'''

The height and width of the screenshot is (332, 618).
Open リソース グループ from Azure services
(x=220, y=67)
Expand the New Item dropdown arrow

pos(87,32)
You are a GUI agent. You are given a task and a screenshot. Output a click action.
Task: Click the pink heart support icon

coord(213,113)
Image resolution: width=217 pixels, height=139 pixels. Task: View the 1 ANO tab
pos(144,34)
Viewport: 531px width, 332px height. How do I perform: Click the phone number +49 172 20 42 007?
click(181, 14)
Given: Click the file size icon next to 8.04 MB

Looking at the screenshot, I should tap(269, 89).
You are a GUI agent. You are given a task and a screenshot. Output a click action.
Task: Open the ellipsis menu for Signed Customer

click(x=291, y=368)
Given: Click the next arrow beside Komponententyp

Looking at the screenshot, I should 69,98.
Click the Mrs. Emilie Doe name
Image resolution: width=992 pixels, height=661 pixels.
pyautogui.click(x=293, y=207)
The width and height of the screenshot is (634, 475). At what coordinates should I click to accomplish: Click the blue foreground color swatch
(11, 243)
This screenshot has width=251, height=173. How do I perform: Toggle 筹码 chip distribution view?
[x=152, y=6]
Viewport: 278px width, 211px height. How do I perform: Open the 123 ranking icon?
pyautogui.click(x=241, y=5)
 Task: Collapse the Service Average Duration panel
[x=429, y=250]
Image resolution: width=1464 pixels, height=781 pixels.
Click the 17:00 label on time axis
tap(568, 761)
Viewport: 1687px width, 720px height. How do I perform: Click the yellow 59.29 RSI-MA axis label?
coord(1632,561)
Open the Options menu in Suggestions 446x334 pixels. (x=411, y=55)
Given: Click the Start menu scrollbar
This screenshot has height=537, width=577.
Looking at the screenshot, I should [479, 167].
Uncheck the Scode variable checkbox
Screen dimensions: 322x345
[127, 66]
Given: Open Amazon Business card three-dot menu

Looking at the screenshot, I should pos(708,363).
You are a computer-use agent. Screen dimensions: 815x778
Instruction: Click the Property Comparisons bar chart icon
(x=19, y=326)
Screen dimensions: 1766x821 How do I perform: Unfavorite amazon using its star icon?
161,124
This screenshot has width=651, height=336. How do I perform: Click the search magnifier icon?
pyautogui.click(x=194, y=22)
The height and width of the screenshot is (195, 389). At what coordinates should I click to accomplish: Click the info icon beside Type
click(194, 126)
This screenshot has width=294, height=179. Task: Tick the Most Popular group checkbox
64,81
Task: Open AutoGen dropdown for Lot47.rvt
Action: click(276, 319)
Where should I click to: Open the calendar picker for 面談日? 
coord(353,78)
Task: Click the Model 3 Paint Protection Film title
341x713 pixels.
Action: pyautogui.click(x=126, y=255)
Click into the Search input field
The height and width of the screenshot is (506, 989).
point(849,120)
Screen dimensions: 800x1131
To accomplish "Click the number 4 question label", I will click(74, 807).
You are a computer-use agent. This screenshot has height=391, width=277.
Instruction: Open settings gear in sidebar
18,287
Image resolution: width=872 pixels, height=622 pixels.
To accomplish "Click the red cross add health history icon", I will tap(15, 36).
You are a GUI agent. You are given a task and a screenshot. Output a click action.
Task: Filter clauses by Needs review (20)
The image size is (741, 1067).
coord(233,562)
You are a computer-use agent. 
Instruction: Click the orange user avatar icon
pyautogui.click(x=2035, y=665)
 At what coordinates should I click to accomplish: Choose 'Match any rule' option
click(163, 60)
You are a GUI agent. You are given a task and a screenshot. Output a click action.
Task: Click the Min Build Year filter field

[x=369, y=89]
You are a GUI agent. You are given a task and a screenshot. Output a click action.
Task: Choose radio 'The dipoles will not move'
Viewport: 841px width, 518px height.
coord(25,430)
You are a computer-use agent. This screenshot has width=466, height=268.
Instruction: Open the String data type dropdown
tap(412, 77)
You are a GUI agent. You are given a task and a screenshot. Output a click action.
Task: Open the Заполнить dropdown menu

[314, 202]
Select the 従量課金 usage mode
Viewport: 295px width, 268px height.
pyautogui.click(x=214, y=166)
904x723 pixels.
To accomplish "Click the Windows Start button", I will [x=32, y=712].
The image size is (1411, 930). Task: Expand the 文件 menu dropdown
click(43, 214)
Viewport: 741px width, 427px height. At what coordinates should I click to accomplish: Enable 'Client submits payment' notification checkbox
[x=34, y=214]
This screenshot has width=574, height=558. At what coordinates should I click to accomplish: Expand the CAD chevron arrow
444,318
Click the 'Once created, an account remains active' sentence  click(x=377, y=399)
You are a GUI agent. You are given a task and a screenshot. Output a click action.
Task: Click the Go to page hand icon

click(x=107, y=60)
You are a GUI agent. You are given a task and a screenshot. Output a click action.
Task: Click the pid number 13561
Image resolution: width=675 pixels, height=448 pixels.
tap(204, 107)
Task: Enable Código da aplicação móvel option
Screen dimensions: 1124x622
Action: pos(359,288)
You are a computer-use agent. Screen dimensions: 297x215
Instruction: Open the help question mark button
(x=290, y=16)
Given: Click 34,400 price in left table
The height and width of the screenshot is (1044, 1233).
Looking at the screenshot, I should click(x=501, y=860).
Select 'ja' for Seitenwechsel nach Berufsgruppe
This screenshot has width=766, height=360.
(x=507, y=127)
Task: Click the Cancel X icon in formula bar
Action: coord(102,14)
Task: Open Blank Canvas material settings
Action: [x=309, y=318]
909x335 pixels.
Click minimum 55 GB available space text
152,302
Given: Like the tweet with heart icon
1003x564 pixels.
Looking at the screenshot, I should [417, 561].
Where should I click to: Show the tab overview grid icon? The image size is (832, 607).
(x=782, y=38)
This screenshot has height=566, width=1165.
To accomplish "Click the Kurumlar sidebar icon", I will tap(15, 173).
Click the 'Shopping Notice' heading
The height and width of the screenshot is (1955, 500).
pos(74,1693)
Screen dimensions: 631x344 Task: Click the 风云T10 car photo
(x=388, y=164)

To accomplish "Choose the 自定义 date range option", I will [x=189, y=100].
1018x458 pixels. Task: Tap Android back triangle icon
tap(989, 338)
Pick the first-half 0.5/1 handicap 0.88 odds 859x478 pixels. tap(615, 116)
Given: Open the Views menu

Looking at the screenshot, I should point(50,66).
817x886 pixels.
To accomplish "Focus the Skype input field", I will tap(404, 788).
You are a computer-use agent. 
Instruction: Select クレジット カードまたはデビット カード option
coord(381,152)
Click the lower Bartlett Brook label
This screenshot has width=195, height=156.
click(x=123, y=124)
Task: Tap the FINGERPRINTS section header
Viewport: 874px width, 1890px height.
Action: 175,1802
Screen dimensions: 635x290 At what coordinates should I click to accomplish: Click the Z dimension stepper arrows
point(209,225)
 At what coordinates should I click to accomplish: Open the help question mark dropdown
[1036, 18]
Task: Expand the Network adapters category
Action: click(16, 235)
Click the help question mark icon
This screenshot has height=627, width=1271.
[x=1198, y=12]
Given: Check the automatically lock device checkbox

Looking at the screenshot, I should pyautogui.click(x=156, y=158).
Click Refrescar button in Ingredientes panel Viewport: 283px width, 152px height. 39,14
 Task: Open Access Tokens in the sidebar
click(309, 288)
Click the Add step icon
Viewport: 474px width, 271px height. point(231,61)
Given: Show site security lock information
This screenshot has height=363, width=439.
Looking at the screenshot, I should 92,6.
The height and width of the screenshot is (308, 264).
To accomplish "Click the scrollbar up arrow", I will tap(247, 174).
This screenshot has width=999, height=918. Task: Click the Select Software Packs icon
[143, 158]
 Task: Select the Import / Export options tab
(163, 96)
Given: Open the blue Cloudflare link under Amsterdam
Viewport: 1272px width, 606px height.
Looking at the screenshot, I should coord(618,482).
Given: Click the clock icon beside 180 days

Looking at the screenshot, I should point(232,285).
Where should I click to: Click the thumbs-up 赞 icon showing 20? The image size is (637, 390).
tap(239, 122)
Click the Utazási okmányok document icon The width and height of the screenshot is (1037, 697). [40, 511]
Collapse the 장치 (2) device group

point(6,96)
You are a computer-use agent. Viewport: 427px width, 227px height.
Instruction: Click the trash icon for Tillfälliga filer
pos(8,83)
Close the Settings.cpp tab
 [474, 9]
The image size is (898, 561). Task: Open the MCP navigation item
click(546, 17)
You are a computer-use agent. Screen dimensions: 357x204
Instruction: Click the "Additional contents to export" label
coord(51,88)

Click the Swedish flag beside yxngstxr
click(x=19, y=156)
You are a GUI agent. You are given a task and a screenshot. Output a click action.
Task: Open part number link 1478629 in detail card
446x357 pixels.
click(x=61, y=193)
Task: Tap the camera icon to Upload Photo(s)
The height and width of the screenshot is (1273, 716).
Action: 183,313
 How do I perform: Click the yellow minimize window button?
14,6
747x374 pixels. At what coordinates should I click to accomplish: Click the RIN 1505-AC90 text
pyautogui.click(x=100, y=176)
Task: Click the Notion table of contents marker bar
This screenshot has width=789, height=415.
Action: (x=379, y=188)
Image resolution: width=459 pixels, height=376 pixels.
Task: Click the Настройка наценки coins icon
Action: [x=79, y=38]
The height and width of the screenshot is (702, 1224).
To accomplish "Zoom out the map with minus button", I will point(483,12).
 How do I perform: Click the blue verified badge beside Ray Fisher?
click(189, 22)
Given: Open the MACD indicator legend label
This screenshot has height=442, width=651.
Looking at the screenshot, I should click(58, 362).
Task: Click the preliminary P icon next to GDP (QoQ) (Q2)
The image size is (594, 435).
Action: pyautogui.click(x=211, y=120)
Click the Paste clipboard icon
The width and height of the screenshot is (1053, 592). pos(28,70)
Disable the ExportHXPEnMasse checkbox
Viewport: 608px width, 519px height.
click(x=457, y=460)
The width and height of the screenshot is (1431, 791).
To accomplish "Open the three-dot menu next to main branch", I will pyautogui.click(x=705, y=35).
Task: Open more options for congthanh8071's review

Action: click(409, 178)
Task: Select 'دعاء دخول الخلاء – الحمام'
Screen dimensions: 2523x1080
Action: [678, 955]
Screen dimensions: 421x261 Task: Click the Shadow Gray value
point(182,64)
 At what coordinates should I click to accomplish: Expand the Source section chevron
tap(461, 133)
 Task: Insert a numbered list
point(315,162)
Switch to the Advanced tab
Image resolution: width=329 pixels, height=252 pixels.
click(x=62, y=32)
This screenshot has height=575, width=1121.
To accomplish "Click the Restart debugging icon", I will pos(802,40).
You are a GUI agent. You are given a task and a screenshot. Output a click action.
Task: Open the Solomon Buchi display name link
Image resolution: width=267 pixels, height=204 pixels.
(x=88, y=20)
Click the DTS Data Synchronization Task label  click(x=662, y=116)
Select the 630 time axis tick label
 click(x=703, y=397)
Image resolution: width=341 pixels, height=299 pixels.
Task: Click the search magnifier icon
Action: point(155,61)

'''

§ Exercise prompt:
Taking the material above as a whole, how many of its lines contain "computer"? The reply should be that number alone.

§ The completed task:
8